A Comparison of Galacticus and COZMIC WDM Subhalo Populations
Jack Lonergan, Andrew Benson, Xiaolong Du
TL;DR
This study compares warm dark matter subhalo populations predicted by the Galacticus semi-analytic model and COZMIC N-body simulations across $m_\text{WDM}$ values from $3$ to $10$ keV, focusing on the subhalo mass function, spatial distribution, and internal structure metrics $V_\text{max}$ and $R_\text{max}$. Both approaches show suppression of low-mass subhalos with decreasing $m_\text{WDM}$ and predict lower $V_\text{max}$ and larger $R_\text{max}$ for WDM halos at fixed mass, consistent with reduced concentration. Galacticus reproduces the COZMIC trends within statistical uncertainties and offers computational efficiency, though some discrepancies appear for extreme $m_\text{WDM}$ that may arise from halo finding, resolution, or modeling differences. The results validate the use of SAMs to explore WDM implications for structure formation and related astrophysical phenomena while highlighting the need for more WDM N-body benchmarks to strengthen statistics.
Abstract
We present a comparative analysis of warm dark matter (WDM) subhalo populations generated by the semi-analytic model {\sc Galacticus} and the COZMIC suite of dark matter-only $N$-body simulations.
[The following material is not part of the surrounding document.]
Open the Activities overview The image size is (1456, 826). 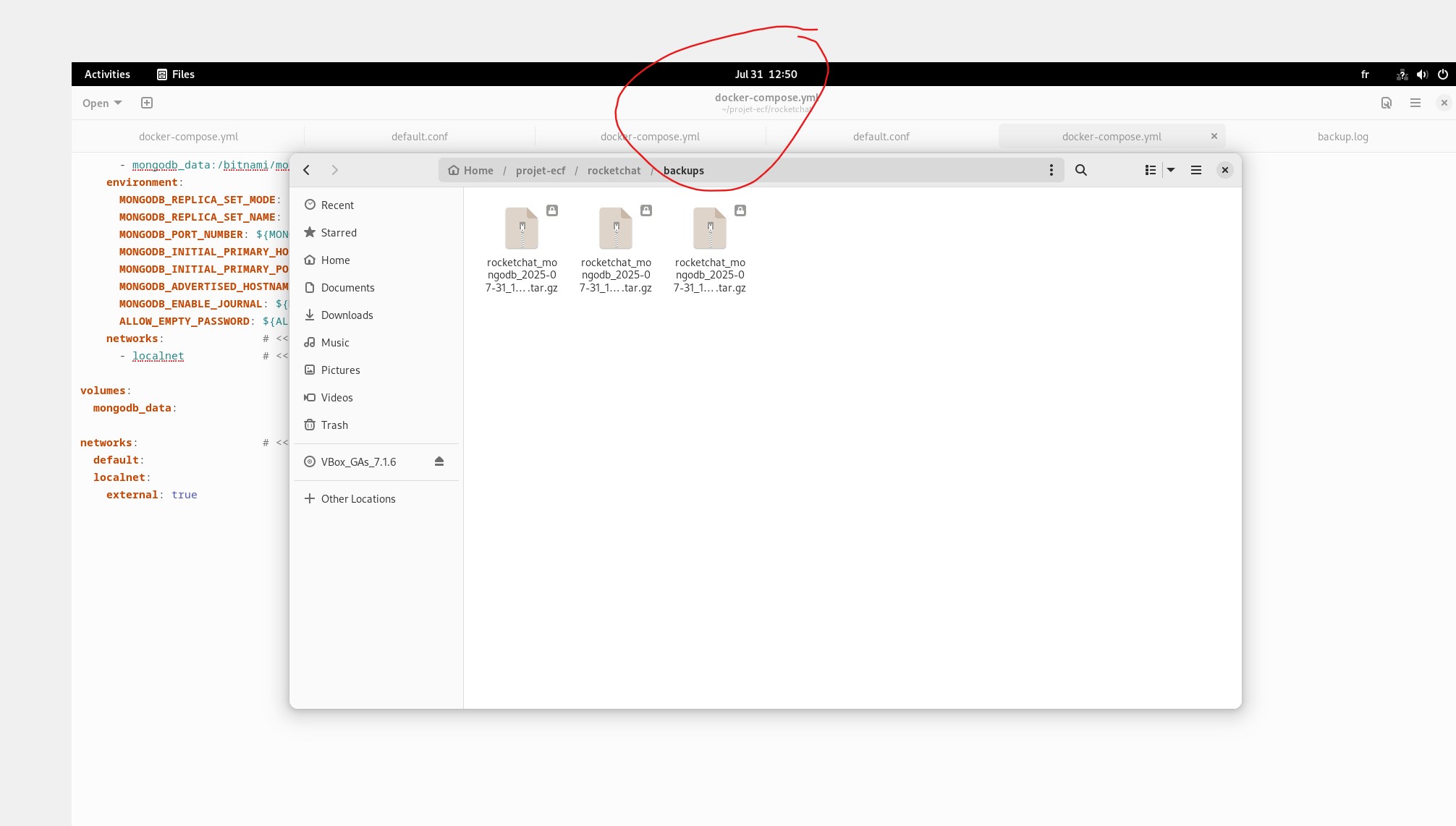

Using a range of thermal relic WDM particle masses (3--10 keV), we examine key summary statistics -- including the subhalo mass function, spatial distribution, maximum circular velocity $V_\text{max}$, and its corresponding radius $ R_\text{max} $ -- to evaluate the consistency between these two modeling frameworks. Both models predict a suppression of low-mass subhalos correlated with decreasing WDM particle mass, and that WDM subhalos tend to have lower $V_\text{max} $ and larger $ R_\text{max} $ values than their CDM counterparts at fixed mass. While {\sc Galacticus} provides more statistically precise results due to a larger sample size, the COZMIC simulations display similar qualitative trends. We discuss how differences in halo finder algorithms, simulation resolution, and modeling assumptions affect subhalo statistics. Our findings demonstrate that {\sc Galacticus} can reliably reproduce WDM subhalo distributions seen in $N$-body simulations, offering a computationally efficient tool for exploring the implications of WDM across astrophysical phenomena.